Although heart disease in young women causes many deaths, it has been virtually ignored by the medical profession because it represents only a small fraction of the total incidence of atherosclerotic heart disease.

However, young women who suffer an acute myocardial infarction (AMI) have a mortality risk markedly higher than that of young men, and the limited data on young women from minority groups in the USA suggest that this population may have the highest risk of any young subgroup.

There have been no large, prospective studies of ischemic heart disease in young women, even though the death toll is comparable to that due to breast cancer.
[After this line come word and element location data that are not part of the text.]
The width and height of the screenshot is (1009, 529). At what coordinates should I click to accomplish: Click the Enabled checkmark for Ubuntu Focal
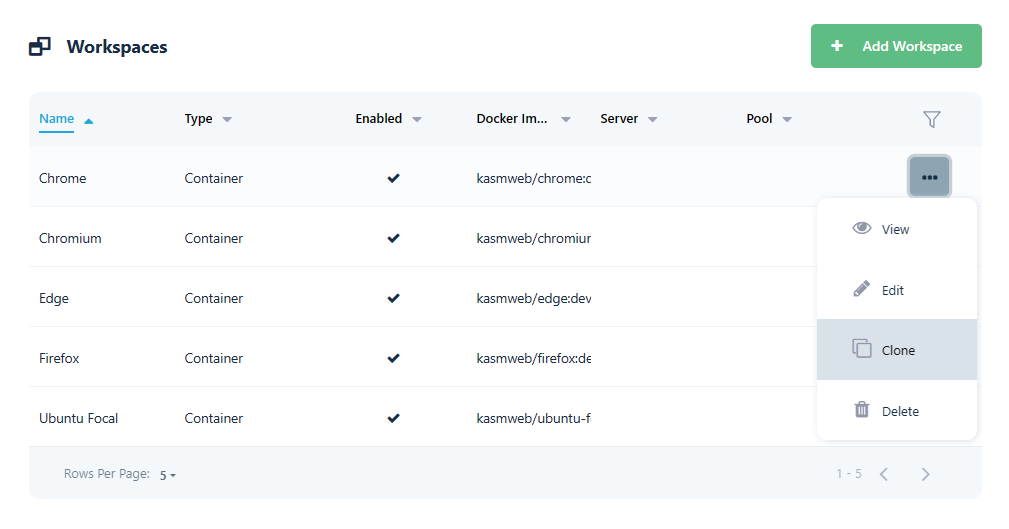click(x=393, y=418)
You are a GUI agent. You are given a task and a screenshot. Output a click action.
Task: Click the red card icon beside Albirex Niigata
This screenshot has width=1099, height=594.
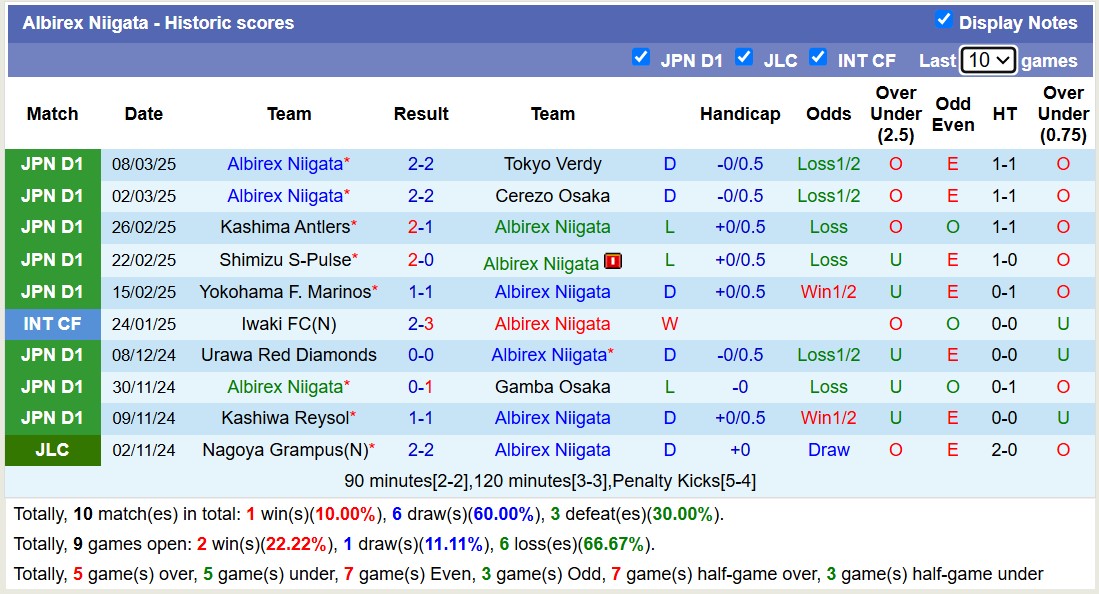[613, 262]
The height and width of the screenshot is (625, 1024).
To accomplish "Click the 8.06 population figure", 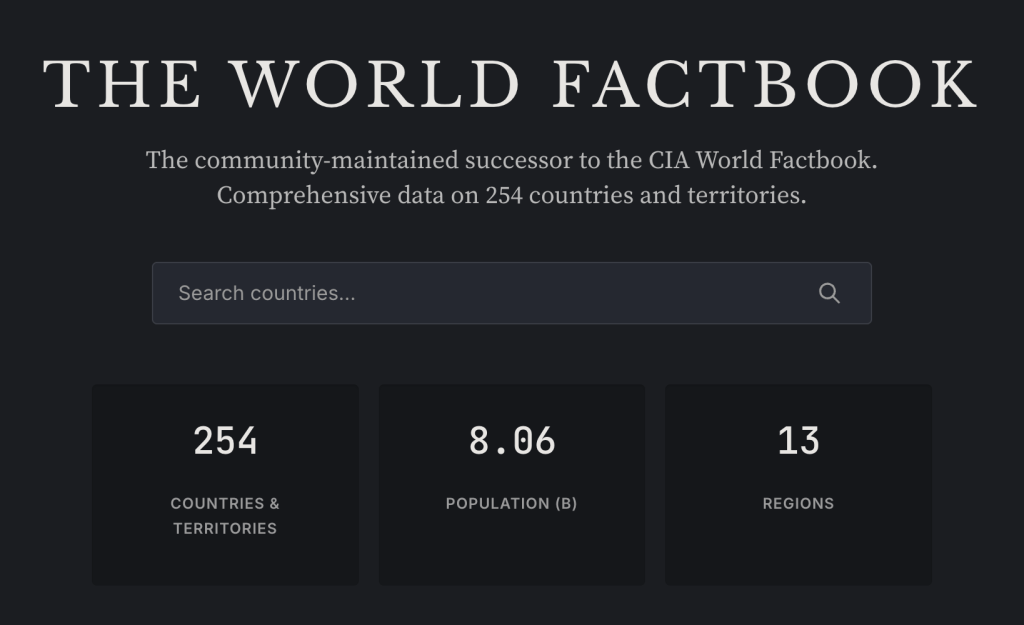I will [x=512, y=441].
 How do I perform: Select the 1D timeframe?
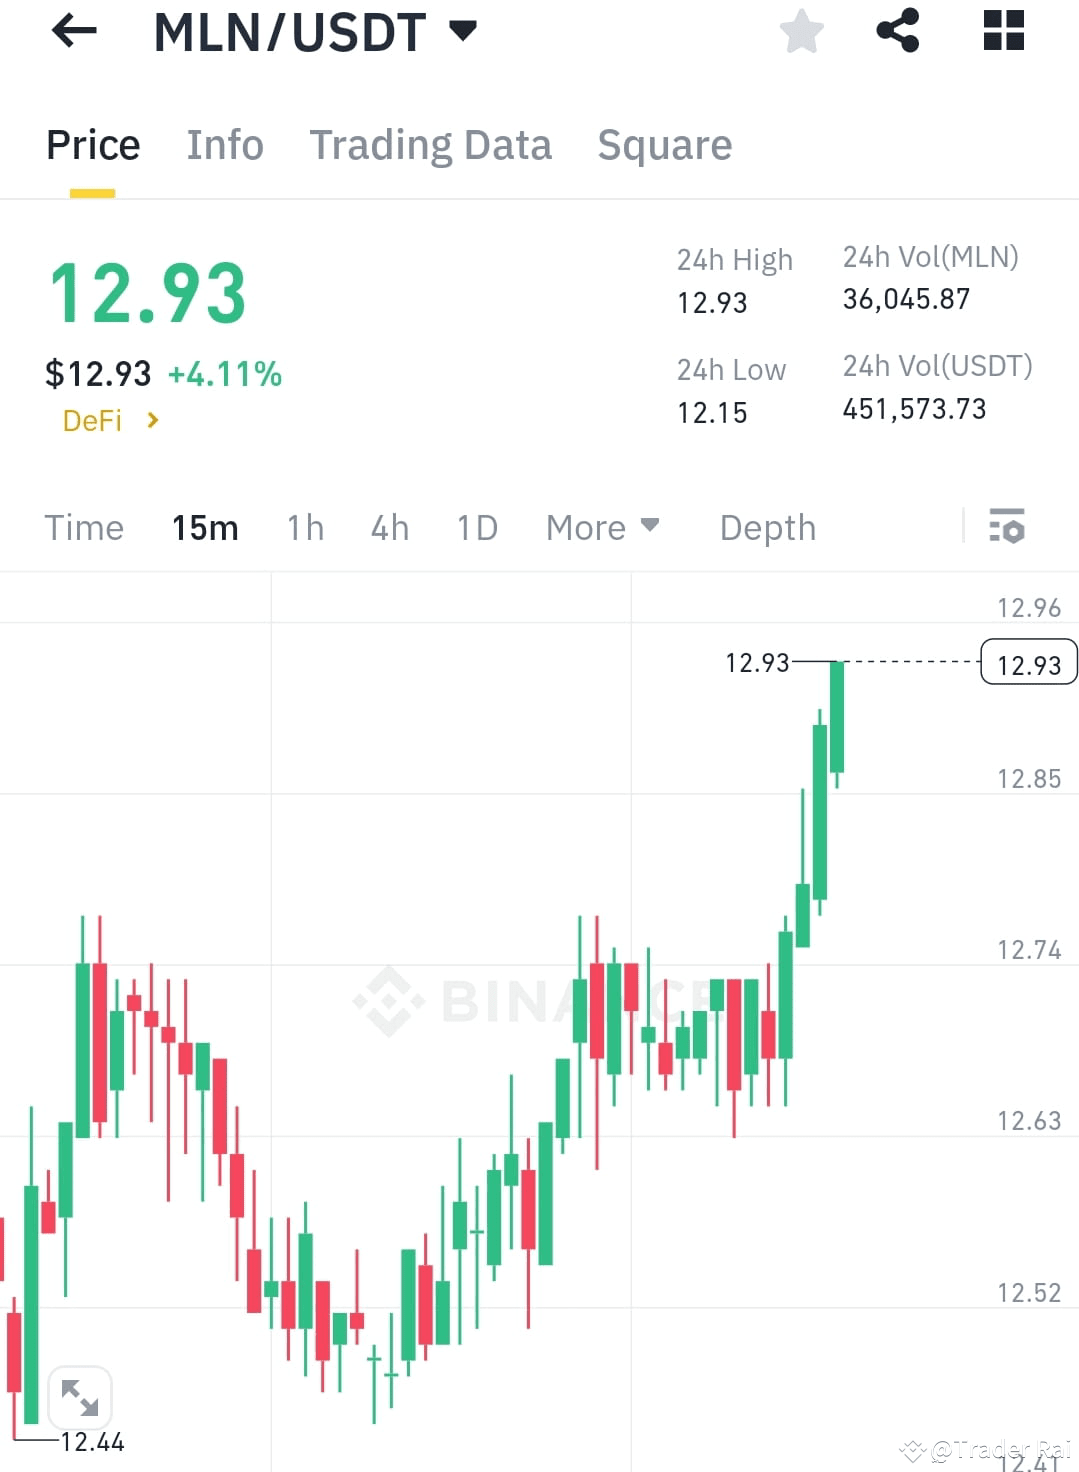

Findings from the small number of studies that have been published suggest that the biology, epidemiology, care, and outcomes of heart disease in women differ from those of men.

The IMJOVEN study is the Spanish counterpart of the VIRGO study, an NIH-sponsored investigation led by Harlan Krumholz of Yale University into the excess risk in young women with AMI.

The specific aims of VIRGO and IMJOVEN are as follows:

  • To characterize sex differences after hospitalization for AMI for a broad range of outcomes including mortality, all-cause readmission, rehospitalization for cardiovascular causes, and adverse health status.
  • To evaluate the influence of demographic, clinical, metabolic, biochemical, genetic, psychosocial, and lifestyle factors on outcomes for young women and men with AMI and to examine whether sex-based variation in these factors is associated with variation in outcomes.
  • To compare the clinical treatment of young men and women who present at hospital with AMI and determine whether differences in quality of care may be associated with differences in outcome.
  • To describe the relationship of female-specific factors—including genetic variants, sex hormones, reproductive history, prior use of estrogens and menstrual cycle history—with disease outcomes for women.
  • To develop comprehensive prognostic scores to stratify risk in this young population and identify predictors of early (within 1 month of discharge) and longer-term (1 year) outcomes.
  • To create a blood and DNA repository as a resource for future studies.
  • To partner with national and international organizations to disseminate study findings in order to improve the prevention, care, and outcomes for young patients with AMI.

Our aim with IMJOVEN is to study 450 patients (300 women and 150 men) with a previous history of AMI, using the same protocol as the VIRGO study. We have already recruited 395 patients in 24 hospitals in Spain, and we are well on our way to completing recruitment on schedule.

IMJOVEN is coordinated by the Department of Translational Research at the CNIC, the Spanish Society of Cardiology and the RECAVA and Heracles networks. Funding comes from a FIS grant, the NIH and the CNIC.